Optimal Privacy-Aware Stochastic Sampling

This paper presents a stochastic sampling framework for privacy-aware data sharing, where a sensor observes a process correlated with private information. A sampler determines whether to retain or discard sensor observations, balancing the tradeoff between data utility and privacy. Retained samples are shared with an adversary who may attempt to infer the private process, with privacy leakage quantified using mutual information. The sampler design is formulated as an optimization problem with two objectives: $(i)$ minimizing the reconstruction error of the observed process using the sampler’s output, $(ii)$ reducing the privacy leakages. For a general class of processes, we show that the optimal reconstruction policy is deterministic and derive the optimality conditions for the sampling policy using a dynamic decomposition method, which enables the sampler to control the adversary’s belief about private inputs.

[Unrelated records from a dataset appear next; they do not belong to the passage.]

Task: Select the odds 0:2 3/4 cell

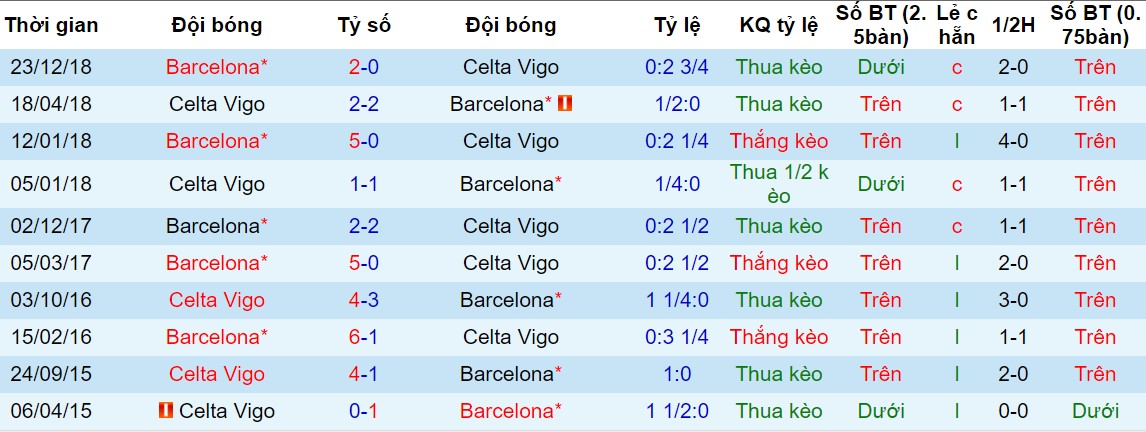Action: [678, 67]
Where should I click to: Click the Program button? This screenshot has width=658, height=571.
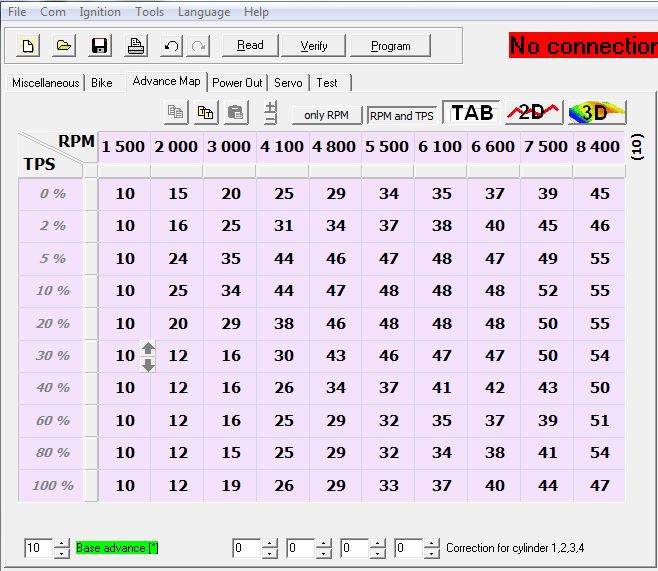click(390, 46)
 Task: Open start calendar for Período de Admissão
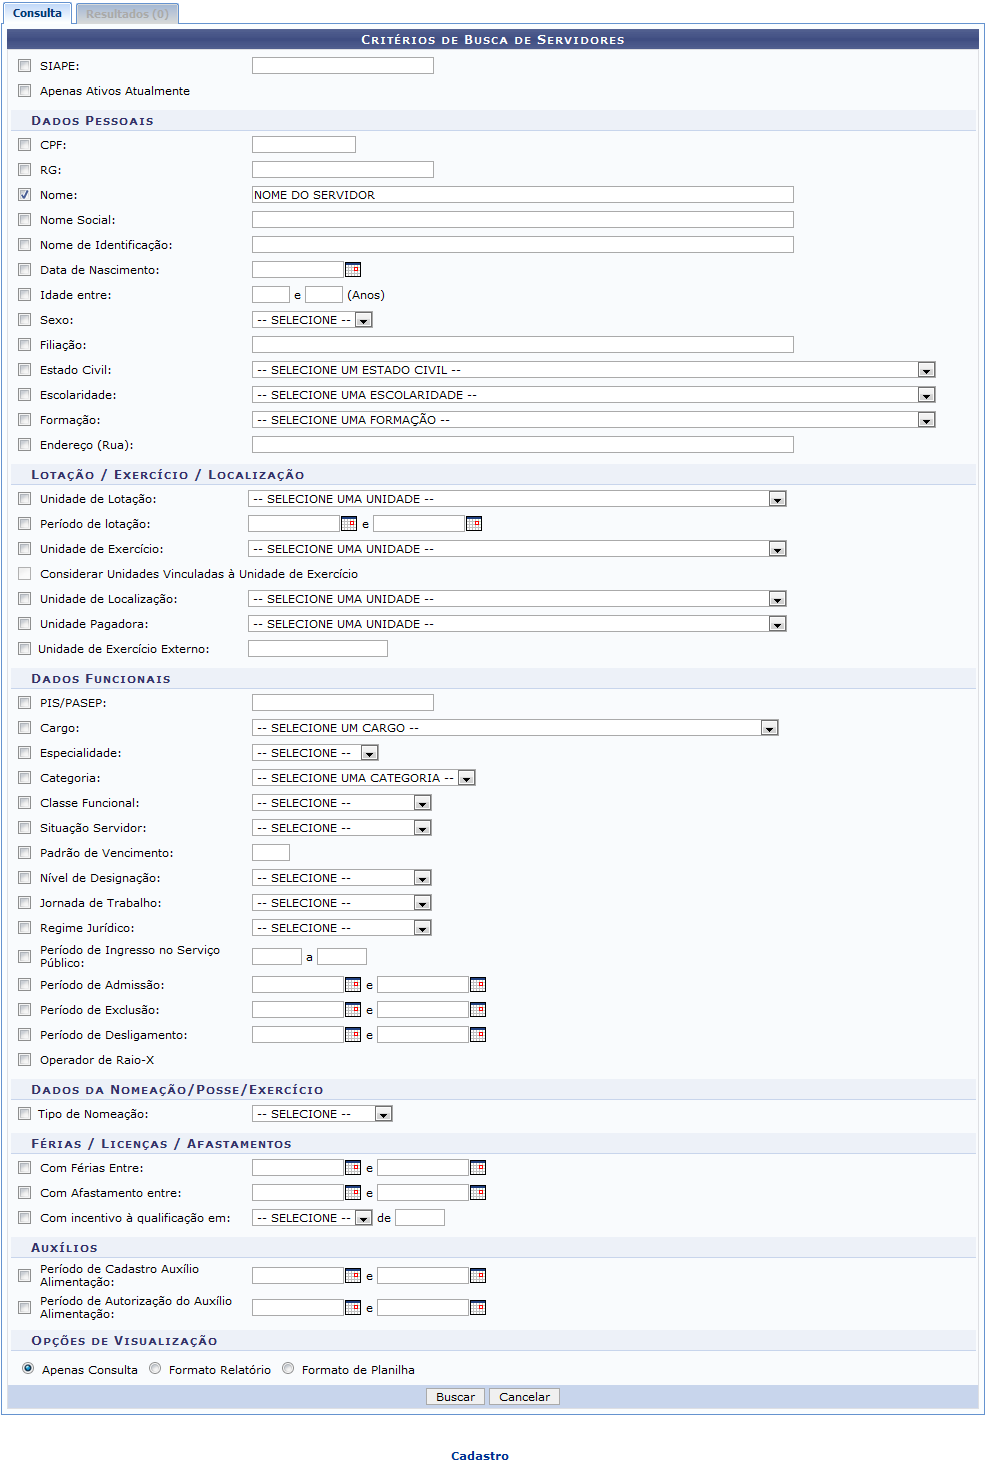(352, 985)
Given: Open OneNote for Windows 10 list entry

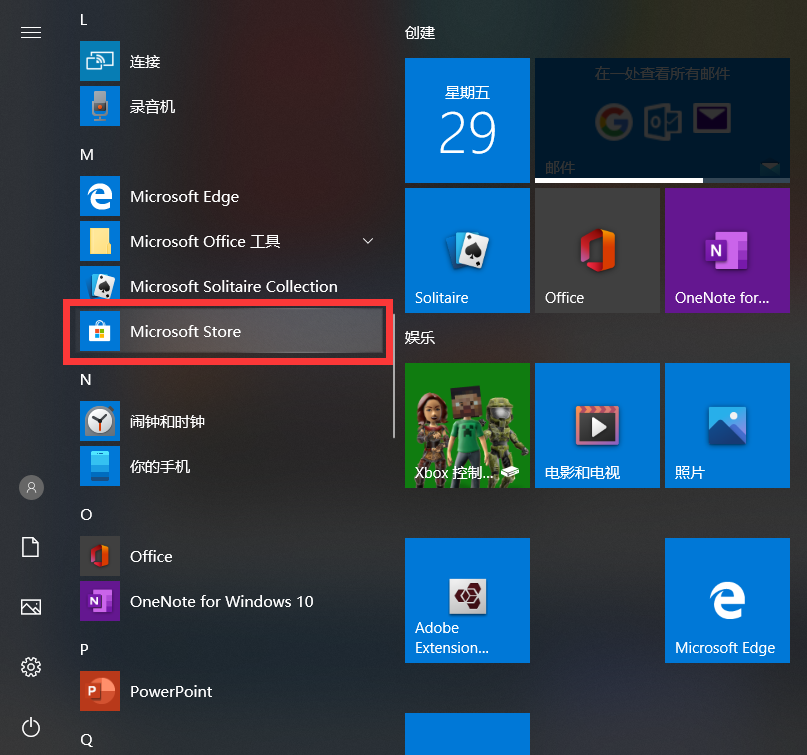Looking at the screenshot, I should point(229,601).
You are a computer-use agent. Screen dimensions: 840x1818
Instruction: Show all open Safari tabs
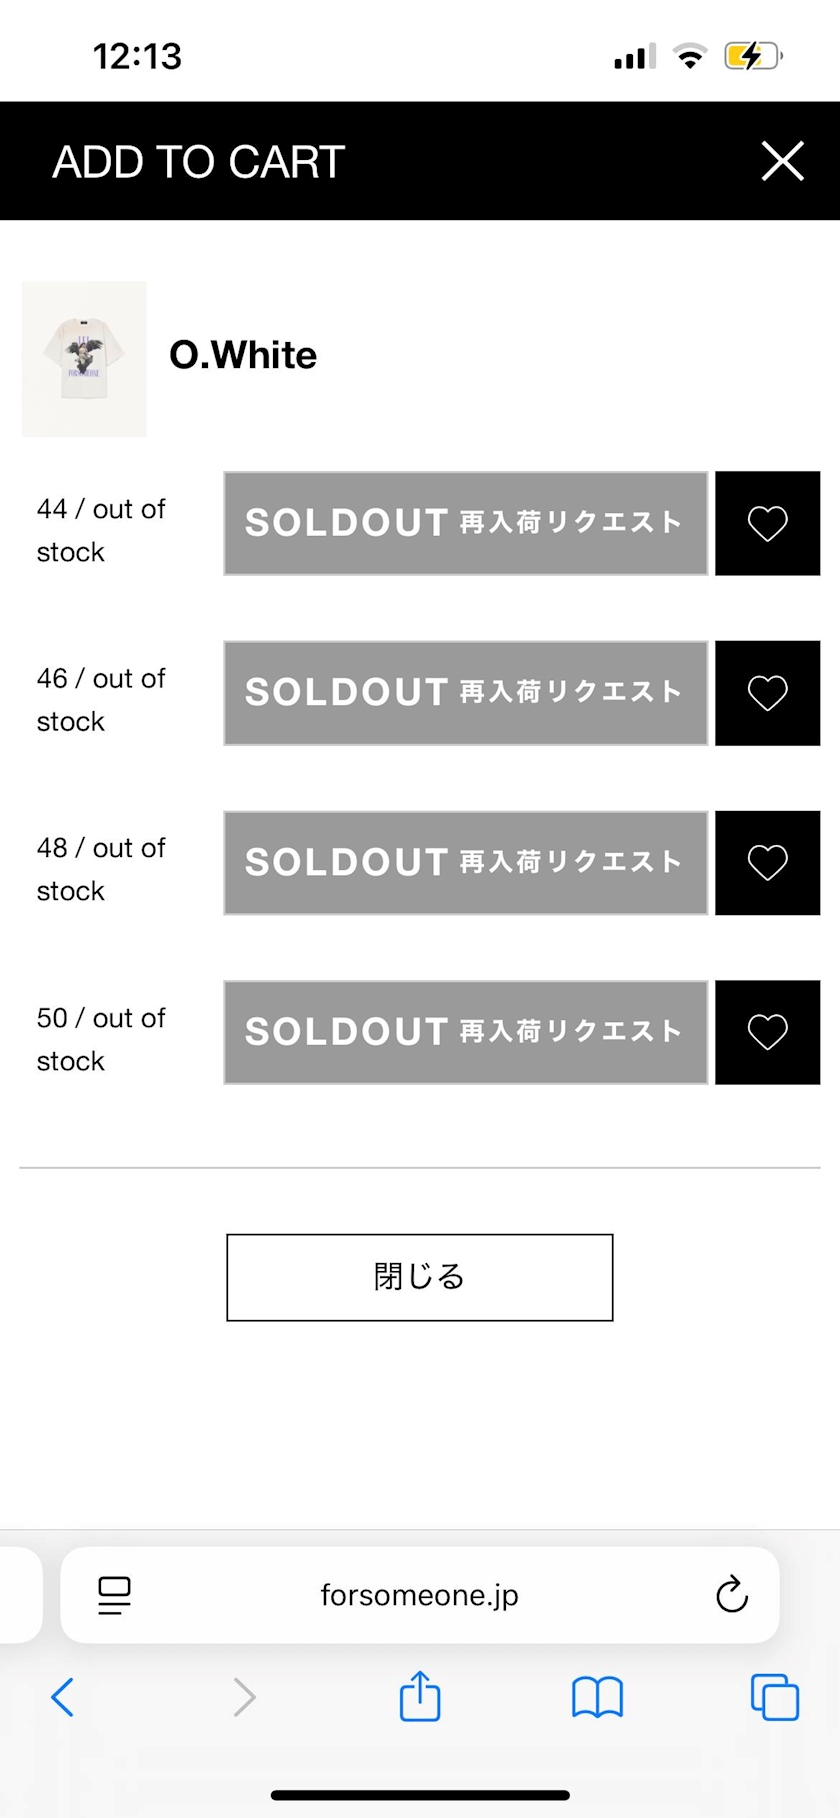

For linear Gaussian processes, we propose a simplified design by restricting the sampling policy to a specific collection, providing analytical expressions for the reconstruction error, belief state, and sampling objectives based on conditional means and covariances. Additionally, we develop a numerical optimization algorithm to optimize the sampling and reconstruction policies, wherein the policy gradient theorem for the optimal sampling design is derived based on the implicit function theorem. Simulations demonstrate the effectiveness of the proposed method in achieving accurate state reconstruction, privacy protection, and data size reduction.